This collaboration is an important opportunity to ensure that artificial intelligence and machine learning are developed in ways that enhance, rather than threaten, human rights and civil liberties. We are pleased to have a seat at the table alongside leaders of science and industry, who will shape not only the future of AI, but the future of human society. The ACLU of Massachusetts is proud of our long legacy defending and expanding core civil rights and civil liberties, and we stand ready to champion these core values in the brave new world of intelligent machines. Together, we can ensure that scientific and industry leaders who are coding the future do so in ways that promote equality, justice, and freedom for all people.
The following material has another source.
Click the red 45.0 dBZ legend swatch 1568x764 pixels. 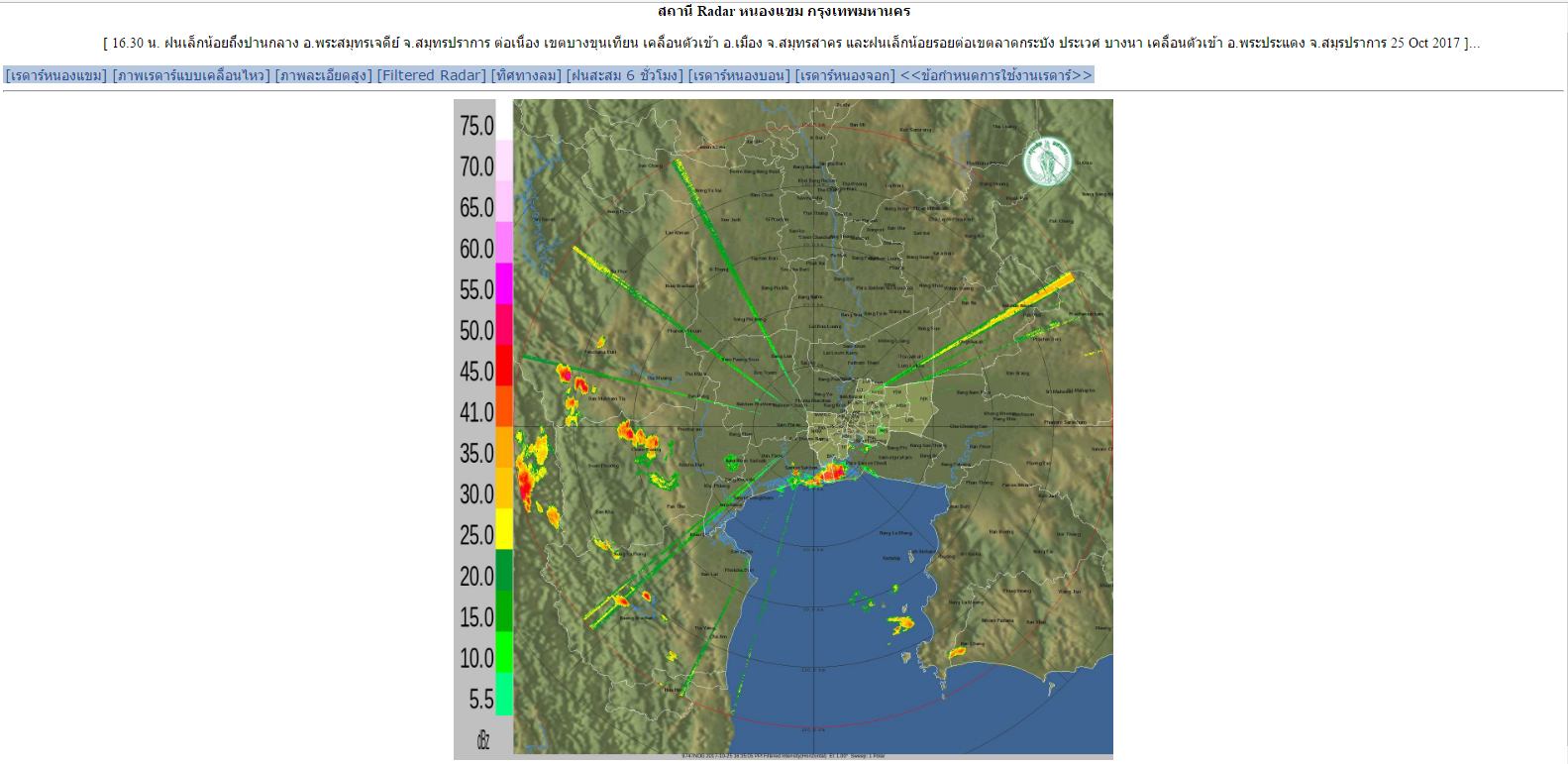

Carol Rose is the Executive Director of the ACLU of Massachusetts (www.aclum.org), a nonpartisan organization with over 35,000 members and supporters in Massachusetts (more than 800,000 nationwide) that uses litigation, legislation, media, and organizing to promote civil rights and defend civil liberties.

In 2013, Rose launched the ACLU of Massachusetts’ “Technology for Liberty” project, focusing on the civil liberties implications and promise of new technology. Under Rose’s leadership, the Technology for Liberty project has won significant legal victories, such as strengthening the warrant requirements for government agents seeking to access to digital information, challenging government secret surveillance of political activists, defending the right of people to record the police, and challenging the government’s secret use of the “All Writs Act” against technology companies. In 2015, the Technology for Liberty project was recognized as a leader in the law and technology space when the Ford Foundation and Mozilla selected the ACLU of Massachusetts as a host organization for a groundbreaking program that places technologists from around the world in human rights organizations. Rose is a frequent speaker on technology and civil liberties issues, including the 2014 White House conference on big data privacy at MIT and the 2016 Forum on Data Privacy hosted by the Internet Policy Research Initiative at MIT.

She is a graduate of Stanford University (BSc 1983), the London School of Economics (MSc 1985), and Harvard Law School (JD 1996).